==== Source text ====

The Khaleeji sub-bloc has been simmering in it’s own contradictions for decades.

While this doesn’t mean that they cannot or have not worked together on different occasions, in fact they were working together in Syria (until ‘Saudi’ Arabia and the ‘Emirates’, against the wishes of Qatar, let the Bashar Al Assad government of Syria back into the Arab League in 2023), in Yemen between Al Islah (Qatari-backed, weirdly friendly with ‘Saudi’ Arabia, strange), the Hadi/Alimi government (‘Saudi’-backed) and the Southern Transitional Council (‘Emirati’-backed), (until the conflicts between the ‘Saudi’-backed Hadi government and the ‘Emirati’-backed Southern Transitional Council in 2019), and the ‘UAE’ and ‘Saudi’ Arabia have regularly collaborated against groups that are supported by Qatar and/or Iran, there are clear and obvious lines of conflict between the three major Khaleeji US client states, ‘Saudi’ Arabia 🇸🇦, the ‘United Arab Emirates’ 🇦🇪, and Qatar 🇶🇦.

The ‘Saudi’-’Emirati’ border dispute, which was ‘solved’ in 1974, but is both disputed on some articles about oilfields in both territories but officially under complete ‘Saudi’ governance which has been constantly brought back up by the Emirates as knife when conflict between the two countries occur.

While the internal contradictions between the different actors in the Khaleej sub-bloc, mainly two of our three main actors (Al Saud and the ‘Saudi’ Comprador Bourgeoise/‘Saudi’ Arabia and the seven criminal families of the ‘Emirati’ Bourgeoise of the ‘United Arab Emirates’), had existed before, they were never extremely serious. In the case of the ‘Emirates’, it was conflicts over a small amount of territory and a some oil.

Serious cracks, however, would first emerge when Qatar begin the process of splitting from the ‘Saudi’ Gulf Sub-Bloc.

The Contradiction between the rest of the Khaleej and Qatar

Hamad bin Khalifa al Thani, the leader of 1995 Qatari coup d'état

However, the contradiction between Qatar and the ‘Saudi’-‘Emirati’ group would only emerge in 1995, with the Qatari coup d'état, which saw Qatar’s former government under the leadership of Emir Khalifa bin Hamad al Thani, which was fine with being a client to ‘Saudi’ Arabia, with Emir Hamad bin Khalifa al Thani, who would attempt to seize the role of main Khaleeji power, trying to make the rest of the Arab world subject to Qatari (but still US alligned) interests and even try to take the role of strongest US-aligned Arab state, with the help of their friends, the Muslim Brotherhood, a reactionary Hanbali Sunni Muslim group.

The Muslim Brotherhood, while not Wahabbi (but still Salafi), was previously aligned with ‘Saudi’ Arabia until the Brotherhood tried to seize more power through helping organize and supporting the Sahwah (Awakening) Movement (also supported by pre-Al Qaeda Bin Laden, which desired to make ‘Saudi’ Arabia more under Wahhabi principles and more anti-American, calling for the expulsion of US troops from the Arabian Peninsula, like the ones fighting Saddam during the First Iraq War and the US Military Base in Eskan, which was crushed.

==== The data ====

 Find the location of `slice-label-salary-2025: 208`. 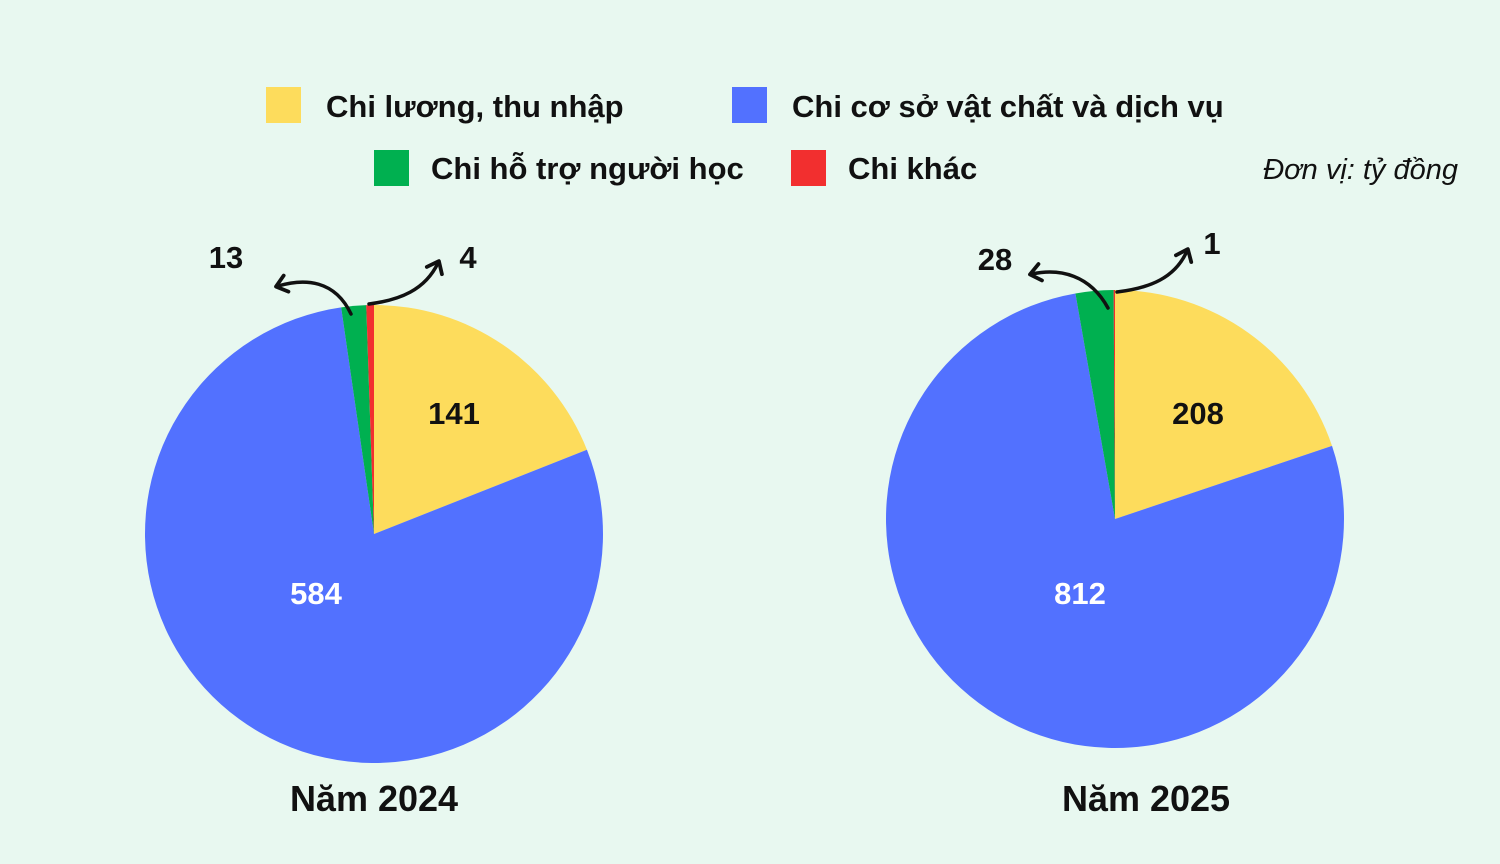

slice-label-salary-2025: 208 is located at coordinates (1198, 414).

====
==== The data ====

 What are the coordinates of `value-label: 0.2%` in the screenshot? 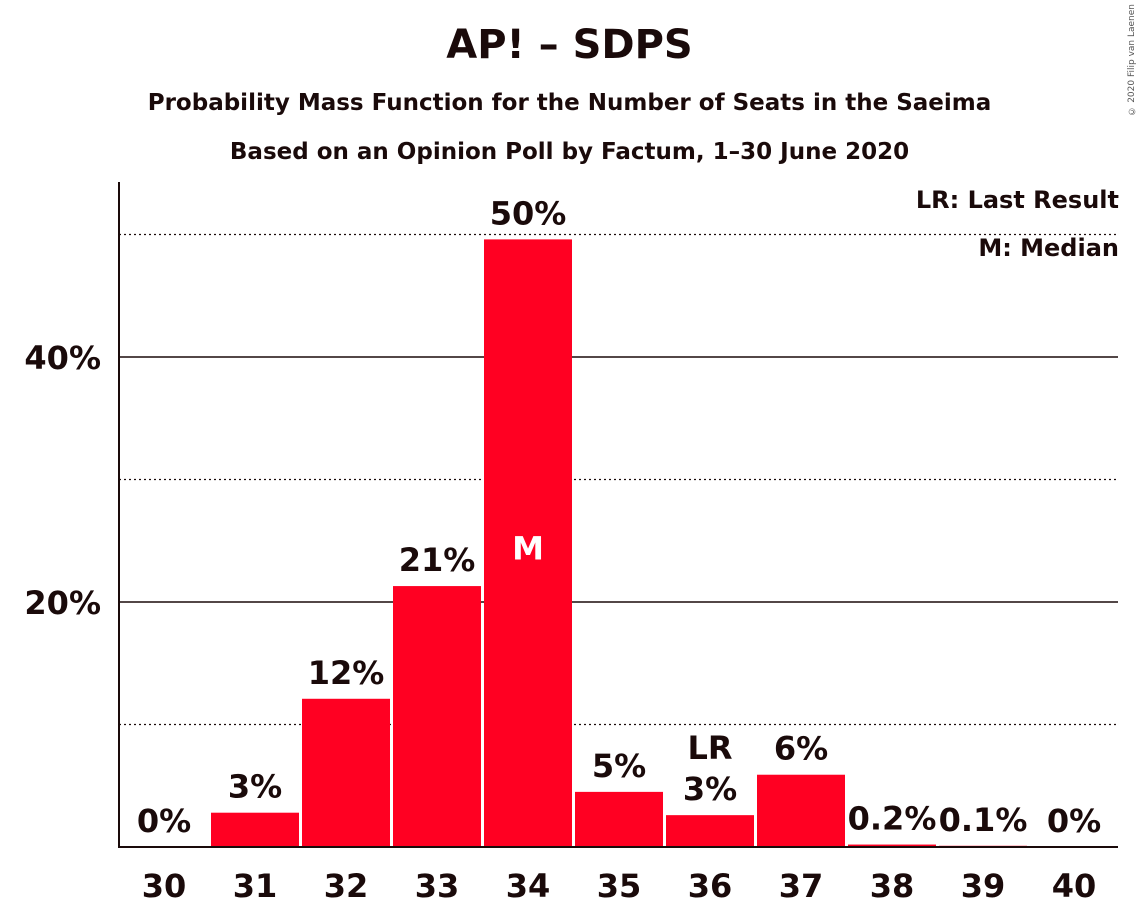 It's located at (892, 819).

====

Exercise objective:
Reproduce the passage of the text on the Gulf states above that lies between "The ‘Saudi’-’Emirati’ border" and "two countries occur.", inclusive.

Solution for this task:
The ‘Saudi’-’Emirati’ border dispute, which was ‘solved’ in 1974, but is both disputed on some articles about oilfields in both territories but officially under complete ‘Saudi’ governance which has been constantly brought back up by the Emirates as knife when conflict between the two countries occur.